Learn more about Sindwhani from this Q&A.

“For cancer, one of the big challenges is that the kinds of drugs we use are very toxic and have their own side effects,” he says of standard chemotherapy which indiscriminately destroys all proliferating cells including healthy cells behind tissue turnover.

A potential solution to targeting cancer more precisely lies in nanoparticles which could be engineered to deliver medicines directly into the tumour. Although promising, nanoparticles come with a serious drawback—only one in 100 reach the tumour site after being injected into the bloodstream, as Chan’s lab found a few years ago.

The focus of Sindhwani’s research has been to reveal and overcome the obstacles preventing the particles from reaching tumours. One hurdle comes from proteins in the blood that wrap around the nanoparticle in a way that changes its final destination. By identifying these proteins and how they interact with the particles, Sindhwani is developing computational models that predict where the nanoparticles will end up to improve drug delivery. To understand what happens to the particles once they reach the tumour, he is also developing a technology that makes tumours transparent to light so that he can see get a complete view of drug distribution at the site of action.
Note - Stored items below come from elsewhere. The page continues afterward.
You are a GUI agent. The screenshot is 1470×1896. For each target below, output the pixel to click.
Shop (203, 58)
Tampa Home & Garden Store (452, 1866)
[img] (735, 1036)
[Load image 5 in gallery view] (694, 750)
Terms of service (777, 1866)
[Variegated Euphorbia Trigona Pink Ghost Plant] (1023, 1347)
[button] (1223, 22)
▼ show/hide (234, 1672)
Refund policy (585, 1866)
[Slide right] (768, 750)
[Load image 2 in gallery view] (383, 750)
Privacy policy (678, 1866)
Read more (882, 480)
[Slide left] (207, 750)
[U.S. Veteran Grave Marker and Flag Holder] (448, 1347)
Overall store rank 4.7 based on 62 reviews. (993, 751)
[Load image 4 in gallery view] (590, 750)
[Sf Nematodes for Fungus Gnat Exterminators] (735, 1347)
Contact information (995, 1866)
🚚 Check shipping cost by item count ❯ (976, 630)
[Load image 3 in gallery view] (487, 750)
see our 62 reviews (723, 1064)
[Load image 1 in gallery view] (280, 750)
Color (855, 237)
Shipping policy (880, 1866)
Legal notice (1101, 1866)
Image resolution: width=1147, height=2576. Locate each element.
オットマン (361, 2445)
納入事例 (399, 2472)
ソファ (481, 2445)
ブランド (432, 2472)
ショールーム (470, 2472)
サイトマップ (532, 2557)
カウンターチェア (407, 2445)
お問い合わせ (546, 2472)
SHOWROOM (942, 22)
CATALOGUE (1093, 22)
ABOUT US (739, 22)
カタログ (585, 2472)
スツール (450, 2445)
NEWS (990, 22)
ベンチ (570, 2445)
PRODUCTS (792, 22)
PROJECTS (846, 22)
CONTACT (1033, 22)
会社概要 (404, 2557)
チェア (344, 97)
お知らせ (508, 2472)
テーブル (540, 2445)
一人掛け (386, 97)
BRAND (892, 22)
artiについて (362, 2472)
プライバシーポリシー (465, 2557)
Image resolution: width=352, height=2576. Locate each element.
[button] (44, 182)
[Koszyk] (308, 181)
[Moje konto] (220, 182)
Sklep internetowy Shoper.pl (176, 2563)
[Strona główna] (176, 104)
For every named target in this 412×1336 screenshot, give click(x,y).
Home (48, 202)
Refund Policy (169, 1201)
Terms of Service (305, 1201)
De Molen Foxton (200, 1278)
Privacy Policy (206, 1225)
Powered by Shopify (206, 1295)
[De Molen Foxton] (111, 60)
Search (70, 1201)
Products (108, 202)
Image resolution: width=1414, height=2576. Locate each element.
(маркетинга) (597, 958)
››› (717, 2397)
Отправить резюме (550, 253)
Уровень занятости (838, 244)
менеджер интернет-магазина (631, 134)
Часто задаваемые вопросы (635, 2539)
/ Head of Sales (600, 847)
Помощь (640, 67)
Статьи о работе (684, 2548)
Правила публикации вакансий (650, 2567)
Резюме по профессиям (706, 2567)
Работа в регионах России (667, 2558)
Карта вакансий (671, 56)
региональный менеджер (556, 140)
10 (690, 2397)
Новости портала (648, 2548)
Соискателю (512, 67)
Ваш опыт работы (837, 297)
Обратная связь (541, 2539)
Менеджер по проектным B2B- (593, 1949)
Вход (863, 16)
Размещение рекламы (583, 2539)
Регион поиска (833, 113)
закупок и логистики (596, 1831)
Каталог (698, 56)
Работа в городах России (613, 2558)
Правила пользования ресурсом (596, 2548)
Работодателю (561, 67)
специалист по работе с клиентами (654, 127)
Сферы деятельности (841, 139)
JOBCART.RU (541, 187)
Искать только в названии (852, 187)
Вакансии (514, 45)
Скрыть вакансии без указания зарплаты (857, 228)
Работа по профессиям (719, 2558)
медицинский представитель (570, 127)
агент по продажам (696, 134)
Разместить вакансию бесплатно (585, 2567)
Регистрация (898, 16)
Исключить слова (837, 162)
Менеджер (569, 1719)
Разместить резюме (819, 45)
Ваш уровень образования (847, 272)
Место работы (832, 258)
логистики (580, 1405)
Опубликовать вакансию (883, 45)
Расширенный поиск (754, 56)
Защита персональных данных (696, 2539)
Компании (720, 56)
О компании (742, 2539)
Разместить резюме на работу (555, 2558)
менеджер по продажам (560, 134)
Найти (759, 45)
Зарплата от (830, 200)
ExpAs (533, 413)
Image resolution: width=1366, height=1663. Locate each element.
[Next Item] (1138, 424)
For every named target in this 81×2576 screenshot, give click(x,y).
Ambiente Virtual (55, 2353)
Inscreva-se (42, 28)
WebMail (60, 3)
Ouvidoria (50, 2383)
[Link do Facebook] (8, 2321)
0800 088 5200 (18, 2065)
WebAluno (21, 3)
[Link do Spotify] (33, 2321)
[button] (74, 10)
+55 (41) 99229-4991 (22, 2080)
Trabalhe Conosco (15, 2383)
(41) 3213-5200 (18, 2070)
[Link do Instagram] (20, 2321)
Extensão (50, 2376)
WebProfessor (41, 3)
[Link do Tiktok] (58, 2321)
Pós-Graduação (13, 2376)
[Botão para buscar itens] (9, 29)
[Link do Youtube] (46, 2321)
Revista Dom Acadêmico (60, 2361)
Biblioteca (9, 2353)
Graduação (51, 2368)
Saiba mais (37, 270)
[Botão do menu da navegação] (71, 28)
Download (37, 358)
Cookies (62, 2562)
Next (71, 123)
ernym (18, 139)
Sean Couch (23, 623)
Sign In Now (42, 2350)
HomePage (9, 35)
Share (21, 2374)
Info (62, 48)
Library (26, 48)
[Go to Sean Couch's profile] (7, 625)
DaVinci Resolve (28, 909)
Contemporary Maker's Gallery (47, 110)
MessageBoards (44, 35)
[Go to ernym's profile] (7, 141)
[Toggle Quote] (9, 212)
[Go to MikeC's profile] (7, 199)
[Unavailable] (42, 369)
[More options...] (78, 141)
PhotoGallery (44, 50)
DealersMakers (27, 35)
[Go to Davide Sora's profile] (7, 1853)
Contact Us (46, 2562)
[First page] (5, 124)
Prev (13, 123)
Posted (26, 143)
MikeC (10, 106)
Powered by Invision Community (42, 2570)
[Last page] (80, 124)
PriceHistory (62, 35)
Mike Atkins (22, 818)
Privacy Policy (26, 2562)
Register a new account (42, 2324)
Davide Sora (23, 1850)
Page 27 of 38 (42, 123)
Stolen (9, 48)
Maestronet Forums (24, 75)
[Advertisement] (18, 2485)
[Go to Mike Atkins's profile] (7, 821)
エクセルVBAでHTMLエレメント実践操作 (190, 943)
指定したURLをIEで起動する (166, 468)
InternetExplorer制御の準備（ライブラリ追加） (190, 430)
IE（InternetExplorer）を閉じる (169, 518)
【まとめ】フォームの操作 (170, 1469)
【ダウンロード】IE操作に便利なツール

Learn more about the research that allowed Sindwhani to see tumours whole inside the body and uncover biological barriers to nanoparticle delivery.

“Tumours seem to have a very disorganized architecture with a lot of variation in space and time, so if you want to capture all the information about its biology and how drugs and nanoparticles work inside the tumour, you need to see it as a whole,” he says, adding that the technique allows them to create a tumour map including blood vessels and other cell types around it. The result is a three-dimensional tissue map revealing the challenges the nanoparticles need to overcome to reach the tumour. “Going forward, I want to come up with ways to knock down these challenges so that more nanoparticles can reach the cancer cells and deliver more drug to it,” he says.

“None of this work would have been possible without the input of my lab members Syed, James and Anthony and my supervisor Warren Chan," he says. "We started this work when there was very little known, and Warren has given us his full guidance and support for us to explore the unknown.”

After finishing his PhD, Sindhwani will go back to medical school to complete his training as a physician-scientist, a position that will allow him to both see patients and pursue research. In this way, he’ll be able to test observations from the clinic in the lab to get a better sense of disease and patients’ needs.

"Going forward, I want to come up with ways to knock down these challenges so that more nanoparticles can reach the cancer cells and deliver more drug to it" - Shrey Sindhwani, PhD candidate

Over the past 11 years, the Jennifer Dorrington Award has provided more than $40,000 in financial support for 28 scientists, many of whom went to do postdoctoral training in leading research institutions in the world. Last summer, the Dorrington family members visited the Donnelly Centre for the first time where they met last year’s Dorrington award winners who showcased their research.